[Stored records]
◆ ◆ ◆

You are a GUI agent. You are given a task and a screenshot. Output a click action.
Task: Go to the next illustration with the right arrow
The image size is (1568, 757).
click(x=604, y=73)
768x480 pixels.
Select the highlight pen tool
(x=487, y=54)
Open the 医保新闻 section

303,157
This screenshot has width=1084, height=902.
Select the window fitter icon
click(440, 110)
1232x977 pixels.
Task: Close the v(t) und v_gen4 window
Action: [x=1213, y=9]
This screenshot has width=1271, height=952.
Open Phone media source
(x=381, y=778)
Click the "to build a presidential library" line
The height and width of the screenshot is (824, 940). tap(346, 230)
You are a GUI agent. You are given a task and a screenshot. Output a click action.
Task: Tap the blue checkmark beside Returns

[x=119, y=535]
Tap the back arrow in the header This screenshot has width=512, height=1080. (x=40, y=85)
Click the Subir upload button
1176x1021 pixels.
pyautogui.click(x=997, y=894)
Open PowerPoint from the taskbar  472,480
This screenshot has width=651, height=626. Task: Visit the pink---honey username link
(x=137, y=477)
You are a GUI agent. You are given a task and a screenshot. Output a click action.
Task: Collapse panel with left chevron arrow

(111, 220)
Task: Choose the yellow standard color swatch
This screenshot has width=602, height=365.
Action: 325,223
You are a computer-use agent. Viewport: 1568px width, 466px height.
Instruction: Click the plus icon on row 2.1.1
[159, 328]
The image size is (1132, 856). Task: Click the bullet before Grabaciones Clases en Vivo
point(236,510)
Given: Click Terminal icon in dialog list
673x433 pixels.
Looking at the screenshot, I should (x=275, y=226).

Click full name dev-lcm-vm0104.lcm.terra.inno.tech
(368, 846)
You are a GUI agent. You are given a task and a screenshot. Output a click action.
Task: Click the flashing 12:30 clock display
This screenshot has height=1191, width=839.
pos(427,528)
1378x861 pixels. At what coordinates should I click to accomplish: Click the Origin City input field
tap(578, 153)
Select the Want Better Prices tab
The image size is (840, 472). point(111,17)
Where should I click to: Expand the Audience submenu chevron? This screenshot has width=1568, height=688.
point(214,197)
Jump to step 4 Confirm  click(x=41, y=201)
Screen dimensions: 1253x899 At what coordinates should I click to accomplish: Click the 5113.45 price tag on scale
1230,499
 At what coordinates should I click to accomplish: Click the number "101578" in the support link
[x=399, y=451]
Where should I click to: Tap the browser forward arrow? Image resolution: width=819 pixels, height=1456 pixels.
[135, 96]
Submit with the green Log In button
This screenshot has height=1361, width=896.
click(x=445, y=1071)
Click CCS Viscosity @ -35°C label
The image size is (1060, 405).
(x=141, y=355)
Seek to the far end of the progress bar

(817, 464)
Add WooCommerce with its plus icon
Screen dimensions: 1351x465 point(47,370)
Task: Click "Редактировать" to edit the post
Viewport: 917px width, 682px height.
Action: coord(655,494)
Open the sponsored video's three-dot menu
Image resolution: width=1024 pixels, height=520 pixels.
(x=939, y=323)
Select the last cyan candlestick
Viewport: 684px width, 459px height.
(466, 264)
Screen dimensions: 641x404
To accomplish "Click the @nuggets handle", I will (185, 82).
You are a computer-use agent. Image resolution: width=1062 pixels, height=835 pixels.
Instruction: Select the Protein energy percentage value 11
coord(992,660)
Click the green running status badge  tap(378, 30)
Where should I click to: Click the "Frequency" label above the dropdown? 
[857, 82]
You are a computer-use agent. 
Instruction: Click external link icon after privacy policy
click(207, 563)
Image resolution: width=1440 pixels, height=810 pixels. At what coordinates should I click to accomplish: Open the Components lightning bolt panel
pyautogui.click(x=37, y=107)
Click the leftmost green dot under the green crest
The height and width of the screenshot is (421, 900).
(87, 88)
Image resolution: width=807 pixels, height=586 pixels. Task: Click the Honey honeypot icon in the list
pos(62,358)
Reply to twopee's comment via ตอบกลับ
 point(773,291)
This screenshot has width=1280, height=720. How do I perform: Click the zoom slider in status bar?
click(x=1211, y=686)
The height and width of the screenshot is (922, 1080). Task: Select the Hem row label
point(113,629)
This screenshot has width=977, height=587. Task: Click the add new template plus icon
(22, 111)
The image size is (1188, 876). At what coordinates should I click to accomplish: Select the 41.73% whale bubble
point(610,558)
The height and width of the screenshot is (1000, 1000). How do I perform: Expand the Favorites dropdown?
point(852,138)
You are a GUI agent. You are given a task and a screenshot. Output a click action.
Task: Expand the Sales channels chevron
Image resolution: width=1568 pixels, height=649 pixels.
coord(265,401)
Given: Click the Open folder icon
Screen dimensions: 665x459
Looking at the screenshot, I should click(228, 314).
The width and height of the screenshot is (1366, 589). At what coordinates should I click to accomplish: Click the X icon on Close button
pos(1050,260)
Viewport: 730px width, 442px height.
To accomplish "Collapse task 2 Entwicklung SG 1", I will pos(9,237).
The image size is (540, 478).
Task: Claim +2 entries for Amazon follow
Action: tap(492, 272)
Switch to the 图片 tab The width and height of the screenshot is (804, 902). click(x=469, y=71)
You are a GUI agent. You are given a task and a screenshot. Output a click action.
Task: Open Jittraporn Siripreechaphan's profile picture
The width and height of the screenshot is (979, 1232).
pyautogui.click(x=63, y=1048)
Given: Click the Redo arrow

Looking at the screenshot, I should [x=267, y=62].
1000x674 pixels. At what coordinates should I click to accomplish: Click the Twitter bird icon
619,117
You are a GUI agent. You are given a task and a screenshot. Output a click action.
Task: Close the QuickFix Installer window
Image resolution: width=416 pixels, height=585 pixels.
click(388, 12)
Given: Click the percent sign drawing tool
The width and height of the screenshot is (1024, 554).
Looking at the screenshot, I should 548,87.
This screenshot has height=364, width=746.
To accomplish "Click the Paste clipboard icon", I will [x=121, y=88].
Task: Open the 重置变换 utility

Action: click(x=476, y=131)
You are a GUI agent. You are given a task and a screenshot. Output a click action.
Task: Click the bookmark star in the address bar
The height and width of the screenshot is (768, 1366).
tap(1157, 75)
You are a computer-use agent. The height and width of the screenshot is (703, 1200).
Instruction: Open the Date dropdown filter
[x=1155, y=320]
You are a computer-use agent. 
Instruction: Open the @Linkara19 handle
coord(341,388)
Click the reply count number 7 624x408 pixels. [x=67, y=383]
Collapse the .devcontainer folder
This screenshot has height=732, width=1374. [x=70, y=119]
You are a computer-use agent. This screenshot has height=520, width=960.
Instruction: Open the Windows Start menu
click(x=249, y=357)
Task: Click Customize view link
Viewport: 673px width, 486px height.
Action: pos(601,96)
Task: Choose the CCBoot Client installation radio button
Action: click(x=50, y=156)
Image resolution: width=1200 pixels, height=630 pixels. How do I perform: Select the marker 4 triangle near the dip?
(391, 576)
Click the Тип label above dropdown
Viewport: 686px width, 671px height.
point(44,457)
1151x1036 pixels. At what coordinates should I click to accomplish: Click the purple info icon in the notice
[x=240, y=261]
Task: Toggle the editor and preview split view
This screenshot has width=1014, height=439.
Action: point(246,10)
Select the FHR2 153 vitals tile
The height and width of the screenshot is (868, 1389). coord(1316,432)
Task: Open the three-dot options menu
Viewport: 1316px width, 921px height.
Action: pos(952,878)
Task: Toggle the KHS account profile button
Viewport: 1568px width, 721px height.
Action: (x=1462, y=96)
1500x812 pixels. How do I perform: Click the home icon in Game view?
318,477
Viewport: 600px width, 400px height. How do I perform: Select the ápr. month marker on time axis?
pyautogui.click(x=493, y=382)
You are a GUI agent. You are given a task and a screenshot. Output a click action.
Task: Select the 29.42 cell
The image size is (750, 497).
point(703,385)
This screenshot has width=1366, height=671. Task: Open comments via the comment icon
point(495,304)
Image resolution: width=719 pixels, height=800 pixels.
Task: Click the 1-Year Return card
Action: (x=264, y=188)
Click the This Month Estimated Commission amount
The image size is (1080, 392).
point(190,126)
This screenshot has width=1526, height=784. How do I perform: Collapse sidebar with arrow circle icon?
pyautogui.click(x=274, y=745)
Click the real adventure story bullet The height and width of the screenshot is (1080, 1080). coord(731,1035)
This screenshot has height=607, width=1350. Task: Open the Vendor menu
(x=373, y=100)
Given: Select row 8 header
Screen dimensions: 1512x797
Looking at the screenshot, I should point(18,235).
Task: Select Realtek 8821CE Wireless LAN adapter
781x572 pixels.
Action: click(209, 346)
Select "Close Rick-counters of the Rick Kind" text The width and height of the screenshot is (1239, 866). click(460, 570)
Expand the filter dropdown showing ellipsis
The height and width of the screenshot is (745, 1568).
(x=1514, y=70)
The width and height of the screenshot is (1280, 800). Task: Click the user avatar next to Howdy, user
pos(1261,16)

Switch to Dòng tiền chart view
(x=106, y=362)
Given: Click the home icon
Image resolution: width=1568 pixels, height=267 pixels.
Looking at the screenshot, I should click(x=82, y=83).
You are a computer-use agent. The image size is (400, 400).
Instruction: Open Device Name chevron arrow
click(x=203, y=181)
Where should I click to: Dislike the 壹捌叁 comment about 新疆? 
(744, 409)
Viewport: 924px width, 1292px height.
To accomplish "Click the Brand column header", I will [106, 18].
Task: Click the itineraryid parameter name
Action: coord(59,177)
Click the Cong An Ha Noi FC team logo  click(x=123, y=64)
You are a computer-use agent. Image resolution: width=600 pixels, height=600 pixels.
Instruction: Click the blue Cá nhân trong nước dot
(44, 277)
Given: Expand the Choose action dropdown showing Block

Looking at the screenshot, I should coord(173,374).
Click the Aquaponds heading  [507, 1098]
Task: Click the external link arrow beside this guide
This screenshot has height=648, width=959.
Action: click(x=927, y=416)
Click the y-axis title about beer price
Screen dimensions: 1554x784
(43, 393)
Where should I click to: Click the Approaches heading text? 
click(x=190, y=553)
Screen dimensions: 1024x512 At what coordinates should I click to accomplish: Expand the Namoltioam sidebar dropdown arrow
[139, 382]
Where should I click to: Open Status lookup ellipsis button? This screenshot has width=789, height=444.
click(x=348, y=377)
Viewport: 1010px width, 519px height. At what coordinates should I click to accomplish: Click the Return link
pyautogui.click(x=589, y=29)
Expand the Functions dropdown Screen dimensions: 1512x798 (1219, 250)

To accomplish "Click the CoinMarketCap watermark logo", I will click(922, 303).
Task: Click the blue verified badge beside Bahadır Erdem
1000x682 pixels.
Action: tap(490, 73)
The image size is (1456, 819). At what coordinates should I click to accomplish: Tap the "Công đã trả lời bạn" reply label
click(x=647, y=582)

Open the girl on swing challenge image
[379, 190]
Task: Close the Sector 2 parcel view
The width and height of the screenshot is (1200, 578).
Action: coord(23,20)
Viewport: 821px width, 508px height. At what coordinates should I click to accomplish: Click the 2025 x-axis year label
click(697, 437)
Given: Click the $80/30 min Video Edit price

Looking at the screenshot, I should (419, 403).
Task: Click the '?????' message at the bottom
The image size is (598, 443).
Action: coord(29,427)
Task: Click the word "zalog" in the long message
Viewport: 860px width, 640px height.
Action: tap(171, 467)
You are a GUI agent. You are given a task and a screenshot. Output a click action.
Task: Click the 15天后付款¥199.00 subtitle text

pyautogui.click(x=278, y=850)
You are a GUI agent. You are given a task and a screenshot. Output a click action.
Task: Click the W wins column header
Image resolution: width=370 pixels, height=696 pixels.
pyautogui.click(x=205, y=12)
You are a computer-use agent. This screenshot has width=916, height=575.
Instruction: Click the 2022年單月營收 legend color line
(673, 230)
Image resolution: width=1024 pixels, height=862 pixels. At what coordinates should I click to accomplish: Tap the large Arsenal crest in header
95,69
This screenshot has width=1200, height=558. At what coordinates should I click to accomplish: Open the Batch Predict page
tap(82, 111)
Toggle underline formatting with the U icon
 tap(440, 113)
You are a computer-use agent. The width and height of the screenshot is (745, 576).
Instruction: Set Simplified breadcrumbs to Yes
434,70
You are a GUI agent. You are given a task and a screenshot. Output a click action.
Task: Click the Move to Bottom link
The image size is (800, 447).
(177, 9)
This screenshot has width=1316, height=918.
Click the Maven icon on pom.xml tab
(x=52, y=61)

◆ ◆ ◆

• Problem statement: The required output is the stretch of entries above from the line containing "Task: Click the W wins column header" through the line containing "You are a computer-use agent. The width", reproduced exactly.

• Answer:
Task: Click the W wins column header
Image resolution: width=370 pixels, height=696 pixels.
pyautogui.click(x=205, y=12)
You are a computer-use agent. This screenshot has width=916, height=575.
Instruction: Click the 2022年單月營收 legend color line
(673, 230)
Image resolution: width=1024 pixels, height=862 pixels. At what coordinates should I click to accomplish: Tap the large Arsenal crest in header
95,69
This screenshot has width=1200, height=558. At what coordinates should I click to accomplish: Open the Batch Predict page
tap(82, 111)
Toggle underline formatting with the U icon
 tap(440, 113)
You are a computer-use agent. The width and height of the screenshot is (745, 576).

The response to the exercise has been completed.